②トマトと果物のジューシーカレー エネルギー補給に最適

2019年9月18日(水)(愛媛新聞)

 

 アスリートに必要な栄養素を身近な食材でバランスよく取り入れる「アス飯」。提唱者の料理研究家、山瀬理恵子さんが毎月1回、愛媛の農林水産物の産地を訪ね、旬の献立を考案します。2回目は久万高原トマトを使った「トマトカレー」をアレンジ。

 

【エネルギー補給に最適】

 久万高原町のトマト農家の夫妻が水を一切使わず煮込んで仕上げた、あかね色のトマトカレー。ここに「アス飯」アレンジを加えます。

 トッピングのアボカドは不飽和脂肪酸のオレイン酸を含み、トマトに豊富な脂溶性で抗酸化作用抜群のリコピンの吸収率をアップ。海外ではスープが病院食として出されるほど栄養価の高い健康果実で、アスリートの筋肉の合成や回復、修復などに役立ち、体力をつけたい子どもから大人までおすすめしたい食材です。ブラジル留学時代の夫は、砂糖をふりかける現地の食べ方をまねしていたそう。

 モモのとろける果肉とあふれる果汁、ナシのしゃりしゃりとした食べ応えと豊富な水分は、夏の疲れや喉の渇きを潤し、素早いエネルギーや水分補給に最適です。アボカド、モモ、ナシはそろってカリウムが豊富で、全身の筋肉を正常に働かせ、高血圧対策にももってこい。

 エリンギは低カロリーでしっかりとした食べ応えがあり、かさ増しで減量時にも重宝します。

 斬新な組み合わせの調和に驚きのスマイルがはじけ飛ぶ、唯一無二のカレーの誕生です。

 

 【材料】(4人分)

  トマト6個(煮込み用5個、トッピング用1個)▽合いびき肉150グラム▽タマネギ、エリンギ、ナシ、モモ、アボカド各1個▽ニンニク1片▽カレー粉小さじ1▽日本酒大さじ1▽カレールー、パセリ、オリーブ油、塩こしょう、ナツメグ各適量

 【作り方】

 ①乱切りトマトを鍋に入れふたをして火にかける。時々かき混ぜながらトマトが軟らかくなるまで15分程度煮込む。

 ②フライパンにオリーブ油、すりおろしニンニクを入れて火にかけ、香りが立ったら合いびき肉を入れ、カレー粉、ナツメグ、日本酒、塩こしょうで炒める。さらにみじん切りのタマネギ、小さく切ったエリンギを入れ、タマネギが透明になるまで炒める。

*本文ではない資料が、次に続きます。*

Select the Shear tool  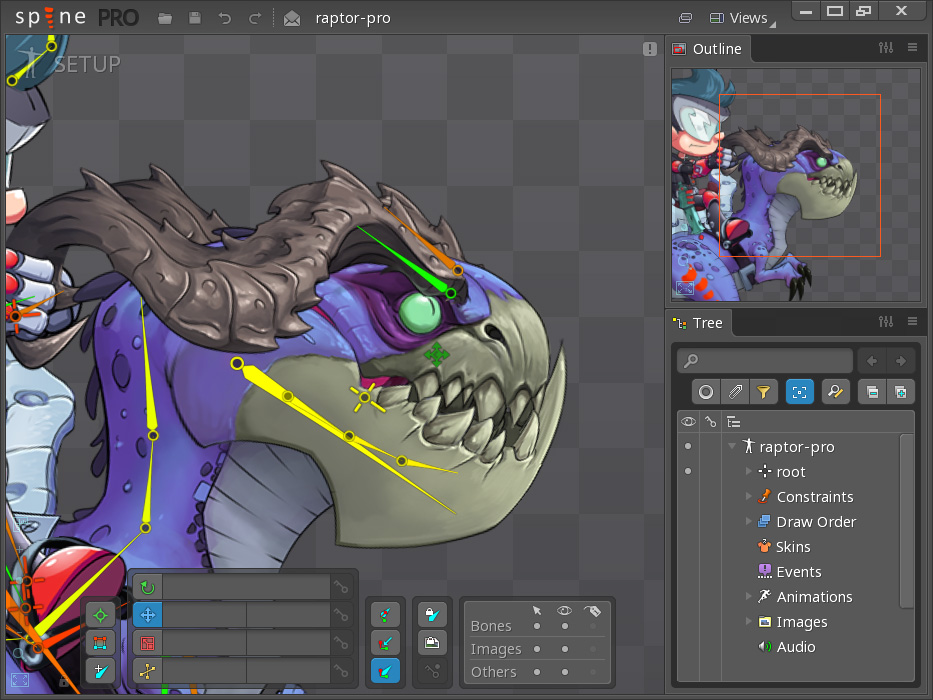(x=147, y=671)
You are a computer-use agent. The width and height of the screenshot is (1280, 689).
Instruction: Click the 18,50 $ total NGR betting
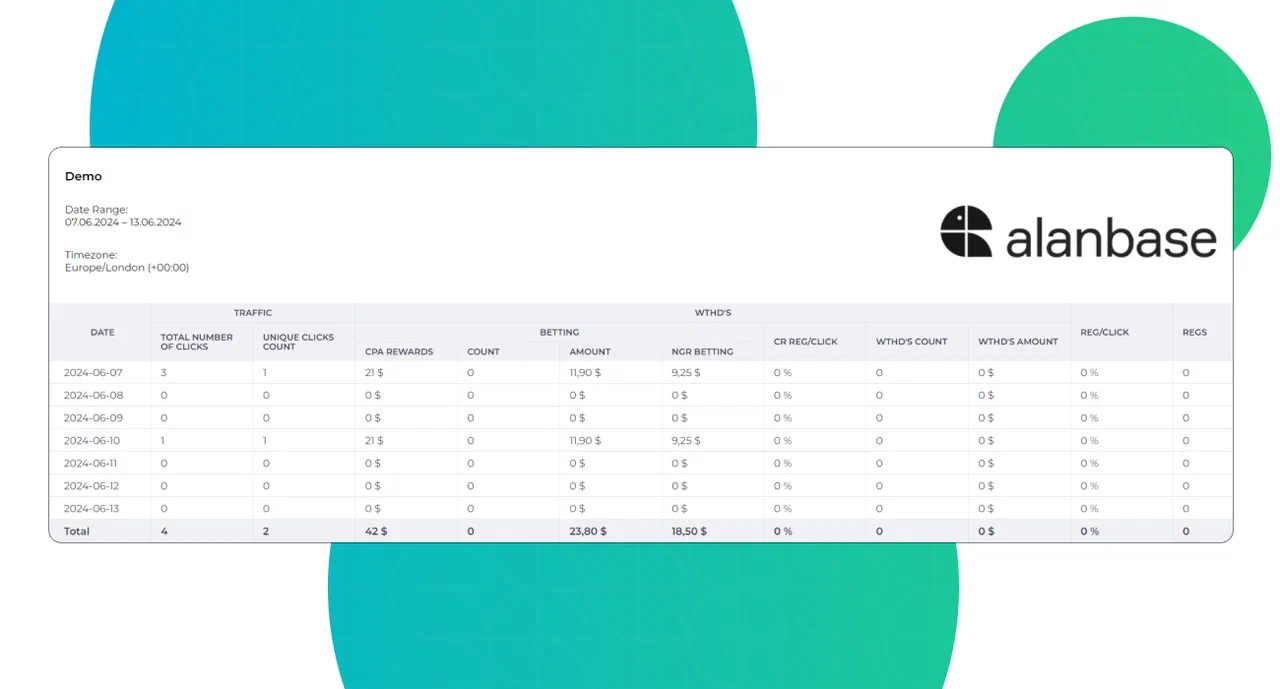click(689, 532)
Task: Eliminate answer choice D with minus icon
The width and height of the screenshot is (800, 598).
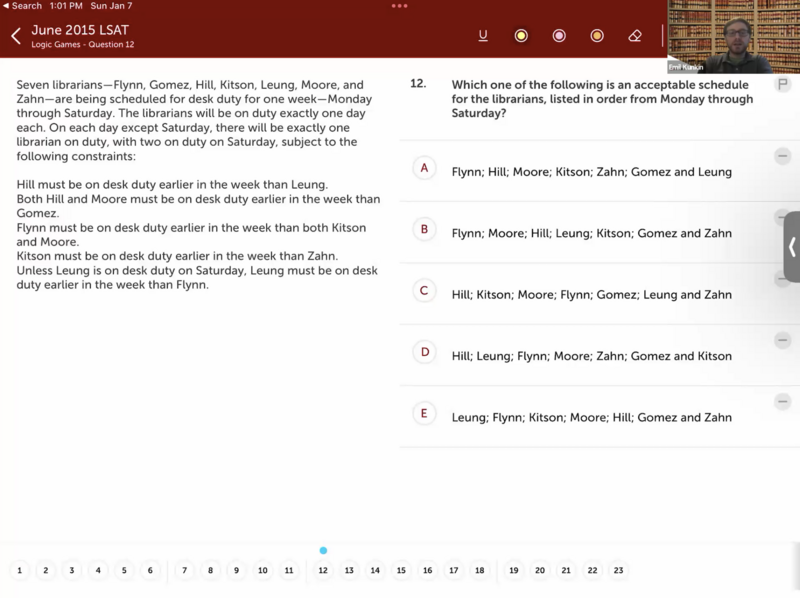Action: pos(783,340)
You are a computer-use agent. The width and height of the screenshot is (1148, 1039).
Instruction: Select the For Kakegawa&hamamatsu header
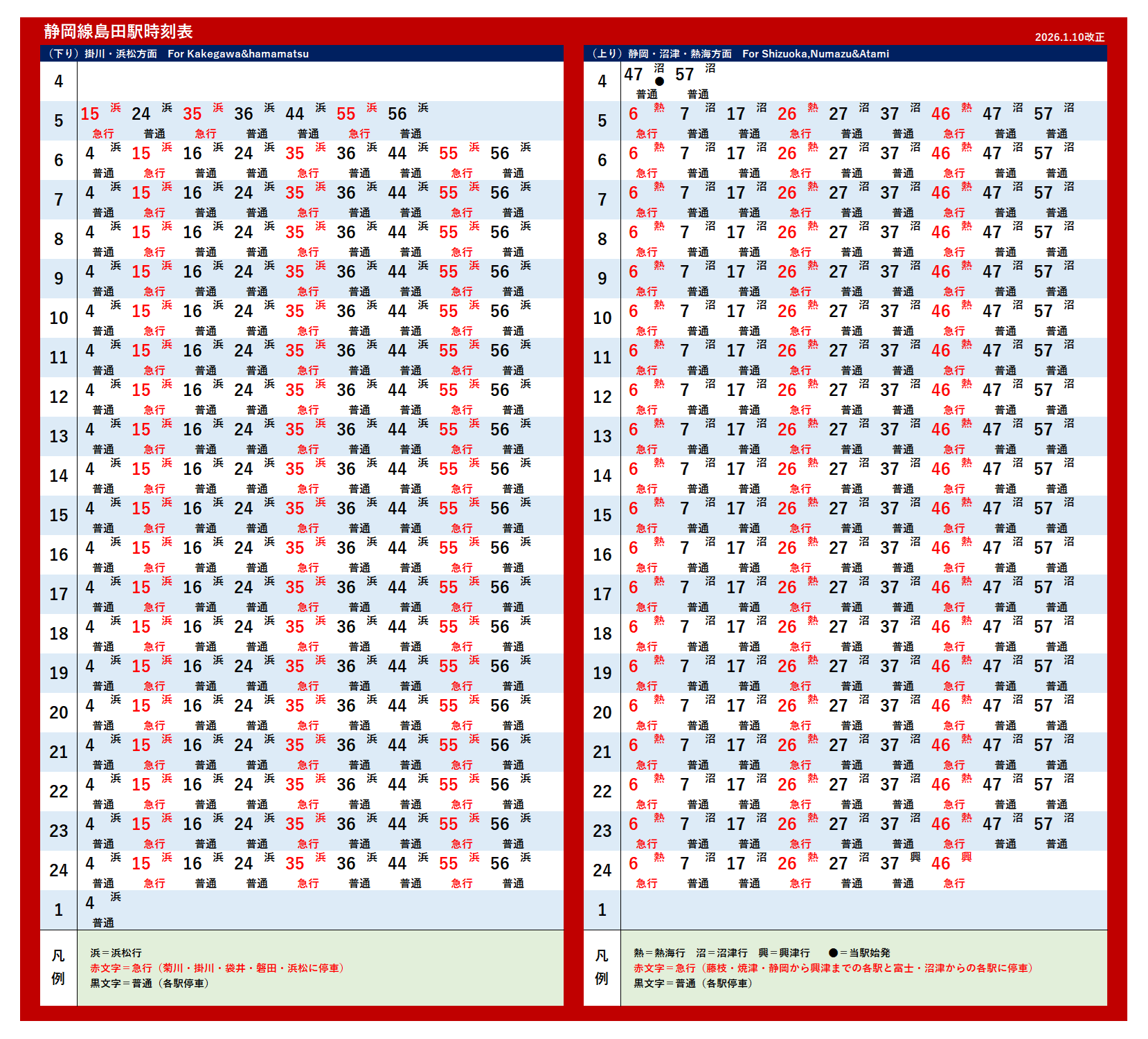point(237,54)
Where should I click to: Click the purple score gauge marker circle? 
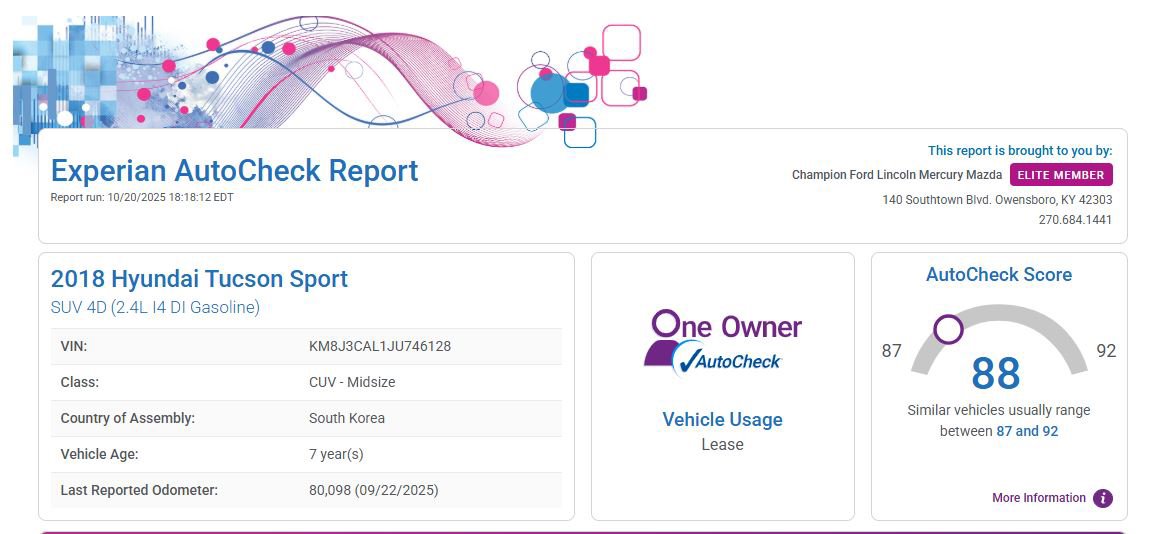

 ③①に②を入れ、すりおろしたナシ、粗く砕いたモモを入れて10分程度煮込んだらいったん火を止め、カレールーを入れて溶かす。再び火にかけ、とろみがついたら火を止める。皿にご飯とカレーを盛りつけ、上からサイコロ状に切ったトッピング用トマトとアボカド、みじん切りパセリを散らす。

 

【ハーフタイム】

 久万高原町のトマト農家、上村さんご夫妻とのロケ当日。「トマトはアスリートの夫がけがで手術をし、『回復食』として病院に持ち込んでいたときから欠かさず食べ、現役生活を支えてもらってきた食材です」と伝えたところ、段ボールいっぱいのトマトをお土産に持たせてくれました。

 トマトをふんだんに使った料理を毎日出し続け、その週末の試合で、夫は今季3ゴール目となる活躍で愛媛FCの勝利に貢献。吉報に、ご夫妻から再びお裾分けしてもらい、先日の四国ダービーでは、同じトマト農家のご友人夫妻と4人で応援に駆け付けてくれました。

 食がつなぐ縁。人と人との巡り合いが生み出す伸びしろは無限大。生産者の料理レシピを基にアレンジを加えるようになり、目からうろこのアイデアのおかげで、私自身の視野も一気に広がった喜びに満ちた日々です。

 

【やませ・りえこ】

 アスリートのための「アス飯」を考案する料理研究家。夫は愛媛FCのMF山瀬功治さん。松山市在住。